▶ [Supplied data]
⟨

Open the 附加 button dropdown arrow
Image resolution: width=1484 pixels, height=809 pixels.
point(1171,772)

⟩
⟨

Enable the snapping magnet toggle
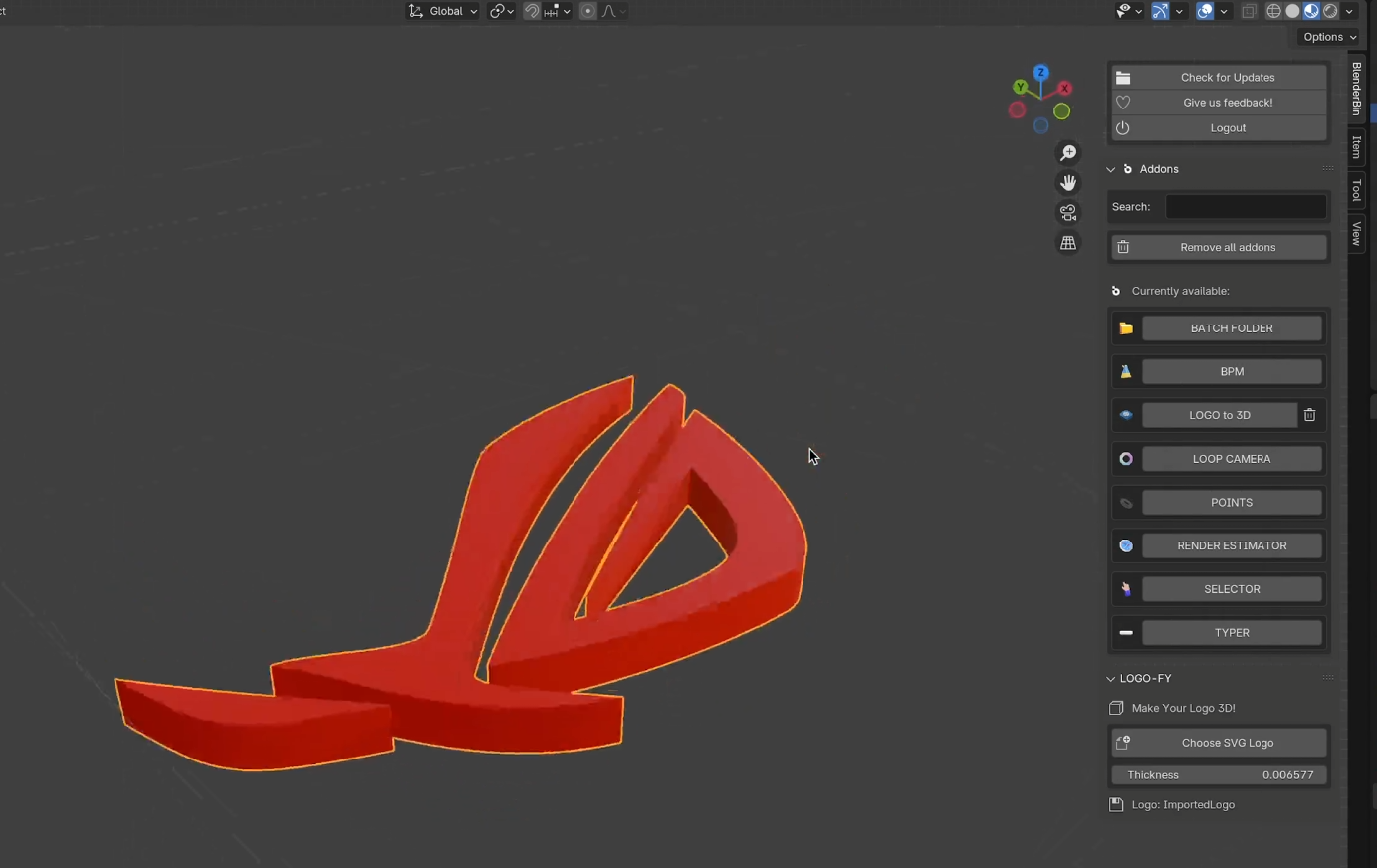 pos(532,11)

⟩

▶ [What to work on] Pull out every line of the material above that contains the word "height", copying each line in full.

▶ [Finished exercise]
Image resolution: width=1484 pixels, height=809 pixels.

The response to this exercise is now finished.